“But if he won’t listen, take one or two others with you, so that by the testimony of two or three witnesses every fact may be established.” Matthew 18:16 CSB
Sometimes, going to the person to resolve conflict isn’t enough. Too much water has been spilt under the bridge, too many hurt feelings are lying just beneath the surface. No matter what the individual says, they are wrong in our eyes. All we see is “red,” everything they do is suspect. But this is a trap we have to be careful not to fall into with people. We have to remind ourselves, we are all sinners in need of grace. No one is perfect, especially not us. If you shine a spotlight in my life, you will easily find a long list of imperfections. But if you look for the good, you’ll see there is that too. Sometimes, in order for us to see the other person in their true light we need help from others.
When Ron and I were on our 3 week adventure, we only had one big fight. The fight is a recurring one we have had in our marriage. We were in Santa Fe, New Mexico. Our neighbors were Chris and Danny. They were from Florida, full-time RVers who have celebrated 35 years of marriage together. God placed them in our life to help us work through our conflict. Ron and I were in the midst of arguing when they stopped by our campsite for a chat. I knew God had sent them to us. Ron and I shared our disagreement with them. They gave us valuable advice that has encouraged us ever since. They helped us dissect the problem, and view it from different angles than what we could see. As a result, we found the resolution we needed. We were able to put the conflict behind us, once and for all. We haven’t argued about it since. I know my role, Ron knows his role and we have both found peace.

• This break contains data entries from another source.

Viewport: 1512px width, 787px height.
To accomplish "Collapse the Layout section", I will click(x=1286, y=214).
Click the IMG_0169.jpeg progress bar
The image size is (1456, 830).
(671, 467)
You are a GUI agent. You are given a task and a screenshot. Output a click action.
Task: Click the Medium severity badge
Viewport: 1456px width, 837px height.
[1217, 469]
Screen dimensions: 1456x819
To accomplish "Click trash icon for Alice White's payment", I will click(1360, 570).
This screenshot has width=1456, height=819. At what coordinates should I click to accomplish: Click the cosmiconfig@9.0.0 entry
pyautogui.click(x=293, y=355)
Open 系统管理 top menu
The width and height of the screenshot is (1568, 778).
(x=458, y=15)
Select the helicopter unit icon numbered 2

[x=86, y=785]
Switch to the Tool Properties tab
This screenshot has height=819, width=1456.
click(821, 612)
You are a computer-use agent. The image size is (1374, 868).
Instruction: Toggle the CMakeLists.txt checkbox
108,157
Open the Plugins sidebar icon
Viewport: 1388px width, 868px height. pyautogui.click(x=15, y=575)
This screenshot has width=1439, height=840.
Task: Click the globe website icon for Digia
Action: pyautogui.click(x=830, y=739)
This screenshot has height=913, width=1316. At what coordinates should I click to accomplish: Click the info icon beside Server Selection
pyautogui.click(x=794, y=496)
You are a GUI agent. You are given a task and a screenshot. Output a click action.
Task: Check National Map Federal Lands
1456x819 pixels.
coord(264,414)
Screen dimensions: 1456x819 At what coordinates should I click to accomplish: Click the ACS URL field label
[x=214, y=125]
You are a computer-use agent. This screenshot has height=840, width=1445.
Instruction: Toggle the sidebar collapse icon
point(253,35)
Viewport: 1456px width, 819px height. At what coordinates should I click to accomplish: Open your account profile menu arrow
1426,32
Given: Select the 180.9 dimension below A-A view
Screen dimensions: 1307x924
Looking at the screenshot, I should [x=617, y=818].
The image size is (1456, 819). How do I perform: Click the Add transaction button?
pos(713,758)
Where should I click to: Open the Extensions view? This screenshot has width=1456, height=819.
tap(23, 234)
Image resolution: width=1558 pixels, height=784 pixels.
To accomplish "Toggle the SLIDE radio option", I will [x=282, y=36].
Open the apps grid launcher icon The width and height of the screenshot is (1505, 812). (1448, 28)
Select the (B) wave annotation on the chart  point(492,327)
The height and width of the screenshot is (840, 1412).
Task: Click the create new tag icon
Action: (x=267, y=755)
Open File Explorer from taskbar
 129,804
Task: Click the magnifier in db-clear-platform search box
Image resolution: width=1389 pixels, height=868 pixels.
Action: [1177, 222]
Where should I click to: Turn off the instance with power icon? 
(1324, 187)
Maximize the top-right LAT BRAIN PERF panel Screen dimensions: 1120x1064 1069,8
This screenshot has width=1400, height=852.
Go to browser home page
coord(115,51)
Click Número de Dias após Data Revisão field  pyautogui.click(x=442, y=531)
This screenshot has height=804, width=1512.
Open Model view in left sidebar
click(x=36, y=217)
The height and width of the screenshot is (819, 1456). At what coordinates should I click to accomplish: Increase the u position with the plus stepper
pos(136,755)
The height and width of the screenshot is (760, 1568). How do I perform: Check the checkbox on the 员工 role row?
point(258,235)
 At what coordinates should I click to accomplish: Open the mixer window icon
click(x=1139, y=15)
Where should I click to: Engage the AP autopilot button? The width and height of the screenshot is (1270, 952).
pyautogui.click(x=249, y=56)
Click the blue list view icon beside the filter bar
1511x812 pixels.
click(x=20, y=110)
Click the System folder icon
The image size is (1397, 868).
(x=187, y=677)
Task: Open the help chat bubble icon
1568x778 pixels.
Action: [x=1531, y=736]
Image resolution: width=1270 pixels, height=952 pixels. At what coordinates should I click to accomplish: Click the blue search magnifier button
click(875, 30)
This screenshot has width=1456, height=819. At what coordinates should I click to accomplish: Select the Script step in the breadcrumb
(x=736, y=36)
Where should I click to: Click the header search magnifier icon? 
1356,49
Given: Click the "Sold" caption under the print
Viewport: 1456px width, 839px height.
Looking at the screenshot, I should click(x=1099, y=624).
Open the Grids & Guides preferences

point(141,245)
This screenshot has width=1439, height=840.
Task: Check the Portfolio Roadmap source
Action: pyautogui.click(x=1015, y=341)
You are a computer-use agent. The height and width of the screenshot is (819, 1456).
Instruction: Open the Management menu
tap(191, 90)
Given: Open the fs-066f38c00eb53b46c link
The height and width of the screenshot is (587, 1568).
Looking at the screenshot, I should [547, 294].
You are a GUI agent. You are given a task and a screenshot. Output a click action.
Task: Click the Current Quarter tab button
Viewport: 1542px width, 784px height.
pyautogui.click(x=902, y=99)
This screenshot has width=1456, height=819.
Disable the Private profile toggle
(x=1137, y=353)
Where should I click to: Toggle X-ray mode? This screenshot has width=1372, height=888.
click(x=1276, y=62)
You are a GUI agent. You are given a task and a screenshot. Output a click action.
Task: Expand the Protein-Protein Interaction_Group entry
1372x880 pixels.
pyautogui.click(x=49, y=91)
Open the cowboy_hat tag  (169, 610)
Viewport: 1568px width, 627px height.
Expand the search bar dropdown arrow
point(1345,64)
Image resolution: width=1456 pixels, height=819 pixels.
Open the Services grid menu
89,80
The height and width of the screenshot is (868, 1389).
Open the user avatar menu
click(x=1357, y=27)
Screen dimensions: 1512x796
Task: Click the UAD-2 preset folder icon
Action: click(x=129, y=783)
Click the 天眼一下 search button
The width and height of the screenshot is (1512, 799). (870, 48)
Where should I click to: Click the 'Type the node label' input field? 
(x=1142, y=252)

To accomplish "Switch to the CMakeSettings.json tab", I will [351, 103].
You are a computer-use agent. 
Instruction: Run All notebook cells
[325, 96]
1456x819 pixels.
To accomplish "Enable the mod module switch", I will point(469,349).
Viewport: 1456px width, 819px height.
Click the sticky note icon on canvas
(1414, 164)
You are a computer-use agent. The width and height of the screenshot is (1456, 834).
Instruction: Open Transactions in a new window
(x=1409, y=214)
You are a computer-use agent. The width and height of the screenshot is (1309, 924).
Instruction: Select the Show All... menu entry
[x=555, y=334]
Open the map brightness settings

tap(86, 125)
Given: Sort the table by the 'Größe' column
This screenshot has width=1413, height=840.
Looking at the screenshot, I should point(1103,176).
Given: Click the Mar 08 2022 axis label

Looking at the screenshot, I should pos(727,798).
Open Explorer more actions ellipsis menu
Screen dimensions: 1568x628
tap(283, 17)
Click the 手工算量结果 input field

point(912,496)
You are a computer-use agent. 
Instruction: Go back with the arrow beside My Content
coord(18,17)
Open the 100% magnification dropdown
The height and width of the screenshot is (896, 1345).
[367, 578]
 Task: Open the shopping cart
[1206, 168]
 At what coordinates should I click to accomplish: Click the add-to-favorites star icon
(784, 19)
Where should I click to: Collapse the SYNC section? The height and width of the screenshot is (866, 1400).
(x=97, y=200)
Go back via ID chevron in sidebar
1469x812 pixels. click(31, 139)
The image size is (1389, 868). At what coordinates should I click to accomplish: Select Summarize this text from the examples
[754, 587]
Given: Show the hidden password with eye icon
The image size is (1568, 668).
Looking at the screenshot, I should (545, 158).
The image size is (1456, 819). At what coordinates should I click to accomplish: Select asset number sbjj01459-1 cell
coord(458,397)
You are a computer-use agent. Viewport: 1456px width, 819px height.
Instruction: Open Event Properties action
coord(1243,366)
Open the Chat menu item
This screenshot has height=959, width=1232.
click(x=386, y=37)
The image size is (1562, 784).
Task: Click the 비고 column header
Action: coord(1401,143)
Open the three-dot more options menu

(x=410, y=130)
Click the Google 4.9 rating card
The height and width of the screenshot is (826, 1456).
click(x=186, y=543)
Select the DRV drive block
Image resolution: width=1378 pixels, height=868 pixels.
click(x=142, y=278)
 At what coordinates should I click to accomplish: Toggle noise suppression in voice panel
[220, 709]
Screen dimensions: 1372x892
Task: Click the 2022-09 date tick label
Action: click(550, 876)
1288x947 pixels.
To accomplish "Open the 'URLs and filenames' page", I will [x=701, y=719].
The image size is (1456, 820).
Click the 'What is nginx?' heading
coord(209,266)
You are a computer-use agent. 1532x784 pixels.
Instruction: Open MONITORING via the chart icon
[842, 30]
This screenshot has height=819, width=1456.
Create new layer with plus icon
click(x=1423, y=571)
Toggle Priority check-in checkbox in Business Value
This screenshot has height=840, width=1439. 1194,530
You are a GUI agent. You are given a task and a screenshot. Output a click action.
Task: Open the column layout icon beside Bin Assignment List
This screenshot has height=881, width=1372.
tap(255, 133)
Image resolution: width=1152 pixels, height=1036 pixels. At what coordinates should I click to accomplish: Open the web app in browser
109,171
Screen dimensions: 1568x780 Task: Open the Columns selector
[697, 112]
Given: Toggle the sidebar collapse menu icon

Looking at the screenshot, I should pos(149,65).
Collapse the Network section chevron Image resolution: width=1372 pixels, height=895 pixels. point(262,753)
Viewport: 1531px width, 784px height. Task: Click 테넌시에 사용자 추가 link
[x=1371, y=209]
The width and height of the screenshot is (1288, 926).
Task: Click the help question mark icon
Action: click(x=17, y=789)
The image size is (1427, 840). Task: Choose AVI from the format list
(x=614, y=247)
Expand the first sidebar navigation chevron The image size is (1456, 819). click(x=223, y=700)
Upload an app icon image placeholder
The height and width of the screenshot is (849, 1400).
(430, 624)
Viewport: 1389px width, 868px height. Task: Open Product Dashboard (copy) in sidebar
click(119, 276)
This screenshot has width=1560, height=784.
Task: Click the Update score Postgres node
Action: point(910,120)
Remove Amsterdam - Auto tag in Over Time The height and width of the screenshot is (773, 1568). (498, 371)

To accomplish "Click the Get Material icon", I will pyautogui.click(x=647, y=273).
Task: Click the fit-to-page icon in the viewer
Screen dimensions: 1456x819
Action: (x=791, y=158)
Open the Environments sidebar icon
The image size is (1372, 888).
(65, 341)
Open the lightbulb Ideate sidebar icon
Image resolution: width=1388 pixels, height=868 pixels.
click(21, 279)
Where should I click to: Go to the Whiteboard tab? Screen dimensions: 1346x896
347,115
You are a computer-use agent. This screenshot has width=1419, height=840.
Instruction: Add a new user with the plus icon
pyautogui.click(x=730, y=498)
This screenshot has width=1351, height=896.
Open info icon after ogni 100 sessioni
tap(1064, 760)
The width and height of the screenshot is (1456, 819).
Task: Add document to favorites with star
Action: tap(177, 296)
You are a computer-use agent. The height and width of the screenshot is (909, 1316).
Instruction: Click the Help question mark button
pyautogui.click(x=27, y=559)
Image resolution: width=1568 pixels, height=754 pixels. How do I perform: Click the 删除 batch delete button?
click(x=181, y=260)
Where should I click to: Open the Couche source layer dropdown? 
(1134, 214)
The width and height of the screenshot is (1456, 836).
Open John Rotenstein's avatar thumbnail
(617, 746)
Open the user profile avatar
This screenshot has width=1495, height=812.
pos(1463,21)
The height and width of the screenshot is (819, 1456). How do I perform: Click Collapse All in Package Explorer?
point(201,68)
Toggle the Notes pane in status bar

Sometimes we need other people to help us see the truth in our conflicts. We have to choose wisely who those people are, not everyone is going to give you good advice. Choose people who you respect, who will have your best interest at heart, who will tell you what you need to hear, not what you want to hear. We trusted Chris and Danny because they had a great relationship. Their advice was invaluable to us, they helped us lay to rest a conflict that had plagued us for years. When old feelings start to rise in me, I remember Chris’s words to me and I let it go. We need mediators in our lives who can help us find the restoration we need in our conflicts. If we can’t find peace on our own, find someone who can help. A trusted friend, a counselor or pastor, someone who can help restore the relationship as God intends.